Ja bym na Twoim miejscu z góry mu powiedziała, że jest dla Ciebie super qmplem, ale nic z tego nie wyjdzie i niech on sam podejmie decyzje czy pomimo tego chce kontynuować znajomość, czy nie.
- Dołączył: 2013-01-06
- Miasto: Kraków
- Liczba postów: 4144
23 marca 2013, 11:21
CorneliaWhite napisał(a):
Z Twojego opisu wynika, że chłopak wciąż się w Tobie podkochuje... nie rób mu nadziei...
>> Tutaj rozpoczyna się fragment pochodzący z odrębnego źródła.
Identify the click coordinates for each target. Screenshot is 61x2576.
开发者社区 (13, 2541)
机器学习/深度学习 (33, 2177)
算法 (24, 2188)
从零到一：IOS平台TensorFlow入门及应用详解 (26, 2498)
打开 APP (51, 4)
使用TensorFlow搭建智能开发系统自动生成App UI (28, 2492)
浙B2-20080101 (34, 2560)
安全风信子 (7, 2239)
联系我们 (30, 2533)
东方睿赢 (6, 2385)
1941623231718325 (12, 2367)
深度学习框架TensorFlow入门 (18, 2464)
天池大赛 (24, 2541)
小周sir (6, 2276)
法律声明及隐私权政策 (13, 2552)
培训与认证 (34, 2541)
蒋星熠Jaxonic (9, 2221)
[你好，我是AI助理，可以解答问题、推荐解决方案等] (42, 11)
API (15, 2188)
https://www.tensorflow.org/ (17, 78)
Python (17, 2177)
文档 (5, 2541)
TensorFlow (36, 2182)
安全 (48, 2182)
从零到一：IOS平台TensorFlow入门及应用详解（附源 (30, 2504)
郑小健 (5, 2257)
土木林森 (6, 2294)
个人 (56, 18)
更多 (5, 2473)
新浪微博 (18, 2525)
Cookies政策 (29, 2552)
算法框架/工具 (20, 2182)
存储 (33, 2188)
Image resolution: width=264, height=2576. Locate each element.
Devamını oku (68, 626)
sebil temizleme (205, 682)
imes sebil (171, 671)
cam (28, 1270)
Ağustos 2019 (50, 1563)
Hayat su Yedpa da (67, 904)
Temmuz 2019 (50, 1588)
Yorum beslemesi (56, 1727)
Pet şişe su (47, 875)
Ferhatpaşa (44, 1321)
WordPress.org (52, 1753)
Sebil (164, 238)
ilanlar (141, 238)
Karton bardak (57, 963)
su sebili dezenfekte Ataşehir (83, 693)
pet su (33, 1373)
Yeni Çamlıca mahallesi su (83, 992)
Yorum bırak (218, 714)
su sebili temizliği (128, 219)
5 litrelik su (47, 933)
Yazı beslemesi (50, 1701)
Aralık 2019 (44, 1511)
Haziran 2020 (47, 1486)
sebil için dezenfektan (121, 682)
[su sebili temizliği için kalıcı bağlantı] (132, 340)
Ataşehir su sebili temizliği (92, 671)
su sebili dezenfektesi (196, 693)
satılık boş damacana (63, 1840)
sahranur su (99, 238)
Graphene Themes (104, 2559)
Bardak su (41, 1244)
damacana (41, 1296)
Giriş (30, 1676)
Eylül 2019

a tak na marginesie to jak to czytalam pomyslalam ze koniec bedzie taki ze teraz on sie nie odzywa a ty sie w nim podkochujesz:) na szczescie moje przewidywania co do dalszej czesci wypowiedzi sie nie sprawdzily:)
swoja droga to czemu nie chcesz z nim byc??
23 marca 2013, 11:24
Moim zdaniem powinnaś po prostu szczerze z nim pogadać. Skoro Wam się dobrze rozmawia, nie powinno być żadnych przeszkód do szczerej rozmowy!